Николай Павлович от волнения, словно зверь в клетке, несколько раз прошёлся по комнате.

– И беда не в том, – продолжил он, – что из-за паспорта или по другой причине он проживёт у нас ещё неизвестно сколько дней, а беда в том, что при таких его взглядах мы, пожалуй, и сами будем просить его остаться. Потому что мы не хотим скандалов и позорищ… Да к тому же ещё эта его болтовня насчет Саши.

Старики долго ещё не могли успокоиться и, заперевшись в своей комнате, до глубокой ночи рассуждали об ужасном зяте и о невозможности отделаться от него.


Лукомский, по уходу Модзалевского, в первый момент хотел броситься за ним вслед и во всеуслышание, так, чтобы вся прислуга слышала, объявить: «Я ни на минуту больше не задержусь в вашем доме!» – и в самом деле тут же собрать вещи и уйти в гостиницу. Но свойственная этому чопорному и холодному человеку выдержка удержала его от этой выходки.

– Нет! Это уже слишком! – бормотал он, нервно шагая из угла в угол. – Это уже чересчур! За кого они, в самом деле, меня держат?

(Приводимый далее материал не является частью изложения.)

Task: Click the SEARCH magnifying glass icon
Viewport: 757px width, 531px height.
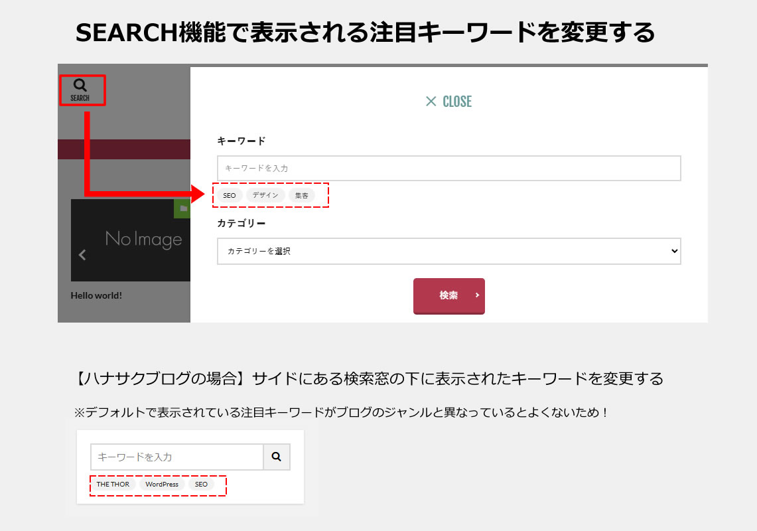Action: coord(81,85)
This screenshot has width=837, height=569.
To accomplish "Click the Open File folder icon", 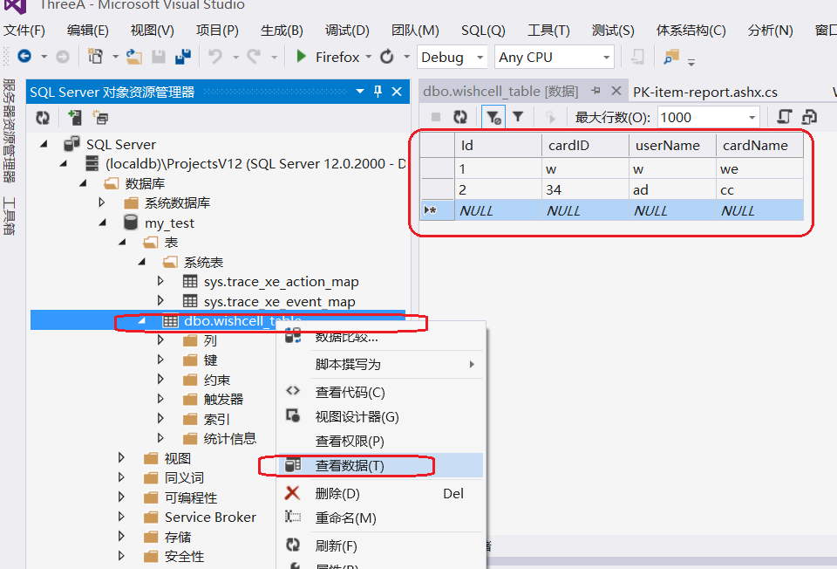I will (134, 57).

Тесть, в сущности, и раньше закидывал удочку насчёт командировки и насчёт того, что было бы лучше Даниилу Валерьевичу уехать. Но ещё никогда, как казалось сейчас Лукомскому, он не делал этих закидываний в такой прямой и обидной форме, как сегодня.

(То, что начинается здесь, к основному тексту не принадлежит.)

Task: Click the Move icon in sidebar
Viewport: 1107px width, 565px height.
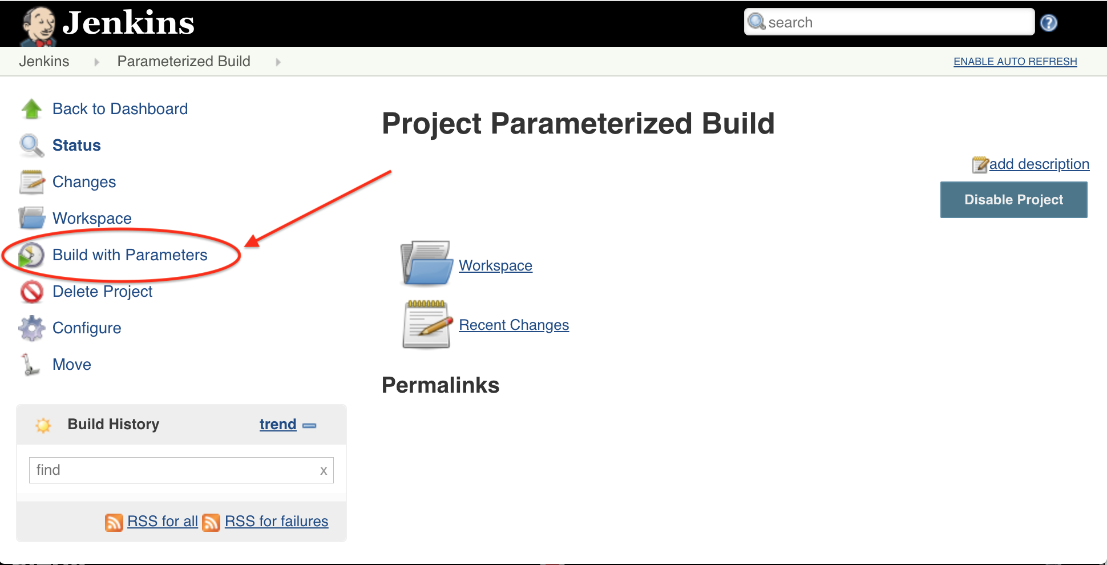Action: point(30,365)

Он нервно бродил по комнате и обдумывал, как же ему теперь поступить? Разумеется, правильней всего, достойно это немедленно уйти и порвать все отношения с этими неделикатными людьми. Но уйти – это значит уйти совсем и, стало быть, забрать ребёнка. А куда пристроить этого ребёнка, этого сына, к которому Лукомский не чувствовал никакой привязанности, но который принёс с собой, на свет божий, новый авторитет для Лукомского – авторитет отцовский. Этот, как и все другие авторитеты Лукомского, нуждался в поддержке и охране, и поэтому невозможно было игнорировать сына, но приходилось много соображать, по поводу его дальнейшего существования.

Со временем, не торопясь, обдумав всё как следует, конечно, можно было бы пристроить сына куда-нибудь приличным образом. Но сейчас, завтра, послезавтра – сделать это было невозможно.

«Может быть, он извинится завтра передо мной, и всё это сгладится? – вдруг пришла Лукомскому в голову мысль. – А иначе как быть? Не глотать же бесконечно все эти оскорбления?»

Для того, чтобы хоть немного успокоиться и отвлечься, он снова принялся за поиски портрета. Но вместо успокоения это занятие принесло новые раздражения.

Он перерыл все ящики комода, весь письменный стол, все бумаги и брошюры, которые лежали на этажерке, но портрета нигде не было. А между тем Лукомский ясно помнил, что ещё два дня назад портрет лежал на комоде.

Сегодня ему пришло в голову заказать сделать с него увеличение в изящной чёрной рамке с креплениями. Ему казалось, что это будет очень прилично и вполне подходяще его новому статусу. Статусу вдовца.

«Куда он мог подеваться? – думал он, раздражённо ходя по комнате большими шагами. – Что это за возмутительные порядки? Мои вещи пропадают из моей собственной комнаты! Кто же здесь без меня хозяйничал? Или я уже не хозяин даже здесь?»

Измученный и раздражённый, он улёгся спать, но уснуть не мог. Несколько раз, в течение ночи, он вставал, пытался работать, читать, обдумывать своё положение, искать ещё раз портрет, но ничего не получалось. Мысли в его голове никак не могли собраться воедино, а в сердце закипало, и росла острая неприязнь к «неделикатным и нетактичным людям».

На следующий день у него произошла новая ссора с Модзалевскими, потом ещё и ещё – и отношения с ними, с каждым новым днём, становились все хуже и хуже.